■ Input for this task
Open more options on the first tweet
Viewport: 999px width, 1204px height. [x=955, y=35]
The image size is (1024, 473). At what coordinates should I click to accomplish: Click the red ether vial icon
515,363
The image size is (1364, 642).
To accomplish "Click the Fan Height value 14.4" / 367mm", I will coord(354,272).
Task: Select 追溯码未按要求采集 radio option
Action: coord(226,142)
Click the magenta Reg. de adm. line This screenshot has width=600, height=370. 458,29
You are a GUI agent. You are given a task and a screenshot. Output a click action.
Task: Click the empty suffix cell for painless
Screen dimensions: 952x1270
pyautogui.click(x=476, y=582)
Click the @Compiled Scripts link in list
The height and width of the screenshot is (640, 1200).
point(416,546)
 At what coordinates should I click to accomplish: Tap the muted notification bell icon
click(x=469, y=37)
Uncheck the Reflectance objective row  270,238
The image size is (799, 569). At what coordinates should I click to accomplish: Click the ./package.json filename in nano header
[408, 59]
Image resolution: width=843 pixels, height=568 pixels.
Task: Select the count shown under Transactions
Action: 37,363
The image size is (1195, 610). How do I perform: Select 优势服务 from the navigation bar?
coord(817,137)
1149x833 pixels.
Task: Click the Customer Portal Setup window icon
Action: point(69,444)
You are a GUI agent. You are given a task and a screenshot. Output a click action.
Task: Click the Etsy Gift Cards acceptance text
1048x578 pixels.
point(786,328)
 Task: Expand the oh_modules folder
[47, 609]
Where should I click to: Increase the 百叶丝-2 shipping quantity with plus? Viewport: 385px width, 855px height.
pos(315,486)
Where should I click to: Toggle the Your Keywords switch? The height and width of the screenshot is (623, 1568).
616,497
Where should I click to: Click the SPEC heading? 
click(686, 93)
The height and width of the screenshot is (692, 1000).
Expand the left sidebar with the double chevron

■ Problem details
Copy out every entry above exactly.

■ The answer
Open more options on the first tweet
Viewport: 999px width, 1204px height. [x=955, y=35]
The image size is (1024, 473). At what coordinates should I click to accomplish: Click the red ether vial icon
515,363
The image size is (1364, 642).
To accomplish "Click the Fan Height value 14.4" / 367mm", I will coord(354,272).
Task: Select 追溯码未按要求采集 radio option
Action: coord(226,142)
Click the magenta Reg. de adm. line This screenshot has width=600, height=370. 458,29
You are a GUI agent. You are given a task and a screenshot. Output a click action.
Task: Click the empty suffix cell for painless
Screen dimensions: 952x1270
pyautogui.click(x=476, y=582)
Click the @Compiled Scripts link in list
The height and width of the screenshot is (640, 1200).
point(416,546)
 At what coordinates should I click to accomplish: Tap the muted notification bell icon
click(x=469, y=37)
Uncheck the Reflectance objective row  270,238
The image size is (799, 569). At what coordinates should I click to accomplish: Click the ./package.json filename in nano header
[408, 59]
Image resolution: width=843 pixels, height=568 pixels.
Task: Select the count shown under Transactions
Action: 37,363
The image size is (1195, 610). How do I perform: Select 优势服务 from the navigation bar?
coord(817,137)
1149x833 pixels.
Task: Click the Customer Portal Setup window icon
Action: point(69,444)
You are a GUI agent. You are given a task and a screenshot. Output a click action.
Task: Click the Etsy Gift Cards acceptance text
1048x578 pixels.
point(786,328)
 Task: Expand the oh_modules folder
[47, 609]
Where should I click to: Increase the 百叶丝-2 shipping quantity with plus? Viewport: 385px width, 855px height.
pos(315,486)
Where should I click to: Toggle the Your Keywords switch? The height and width of the screenshot is (623, 1568).
616,497
Where should I click to: Click the SPEC heading? 
click(686, 93)
The height and width of the screenshot is (692, 1000).
Expand the left sidebar with the double chevron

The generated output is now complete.